***** Document extract *****

We have these things that are ours. This is how it is. Now you are sharing them with her.

Is that you outlined in a shadow in her Facebook profile picture holding those pickles next to you and her? She doesn't know they are mine does she? 

Then of course there is our son. He is the perfect equal combination of you and me. Yours and mine. Your face, love for books, astronomy and a dry wit. 
My snuggliness and sense of adventure. 

These things are so intertwined, so jumbled. After this many years, we can no longer pull apart these pieces. I am always a part of you and you are always a part of me. I just have to accept that you are now sharing those parts with her. I have to accept this without feeling like a jealous toddler who is unwilling to share my toys. I have to release you. Release all that was shared. Give you away. Give it all away, to you, to her. 








Friday, August 22, 2014

Lost in grief

Last summer I worked in a refugee camp in the remote mountains of Thailand. The goal of the research project I was running was to understand mental health and coping strategies of the refugee population and ultimately to deliver a tidy report to those paying my salary.

***** Data shown *****

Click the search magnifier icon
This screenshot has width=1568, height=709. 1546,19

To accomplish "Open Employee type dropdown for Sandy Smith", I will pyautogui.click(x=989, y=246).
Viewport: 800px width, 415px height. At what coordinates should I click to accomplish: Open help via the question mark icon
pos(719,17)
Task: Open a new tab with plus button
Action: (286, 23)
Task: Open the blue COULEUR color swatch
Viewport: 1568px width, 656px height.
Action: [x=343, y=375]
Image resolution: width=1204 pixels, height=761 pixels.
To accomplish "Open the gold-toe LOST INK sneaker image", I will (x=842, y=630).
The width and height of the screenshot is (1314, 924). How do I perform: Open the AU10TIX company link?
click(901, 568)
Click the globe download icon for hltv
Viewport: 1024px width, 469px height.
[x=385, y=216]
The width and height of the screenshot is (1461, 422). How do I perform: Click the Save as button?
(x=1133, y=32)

*****

### What to work on
Reproduce, word for word, the part of the blog excerpt above that runs from "Is that you" to "you, to her.".

### Exercise answer
Is that you outlined in a shadow in her Facebook profile picture holding those pickles next to you and her? She doesn't know they are mine does she? 

Then of course there is our son. He is the perfect equal combination of you and me. Yours and mine. Your face, love for books, astronomy and a dry wit. 
My snuggliness and sense of adventure. 

These things are so intertwined, so jumbled. After this many years, we can no longer pull apart these pieces. I am always a part of you and you are always a part of me. I just have to accept that you are now sharing those parts with her. I have to accept this without feeling like a jealous toddler who is unwilling to share my toys. I have to release you. Release all that was shared. Give you away. Give it all away, to you, to her.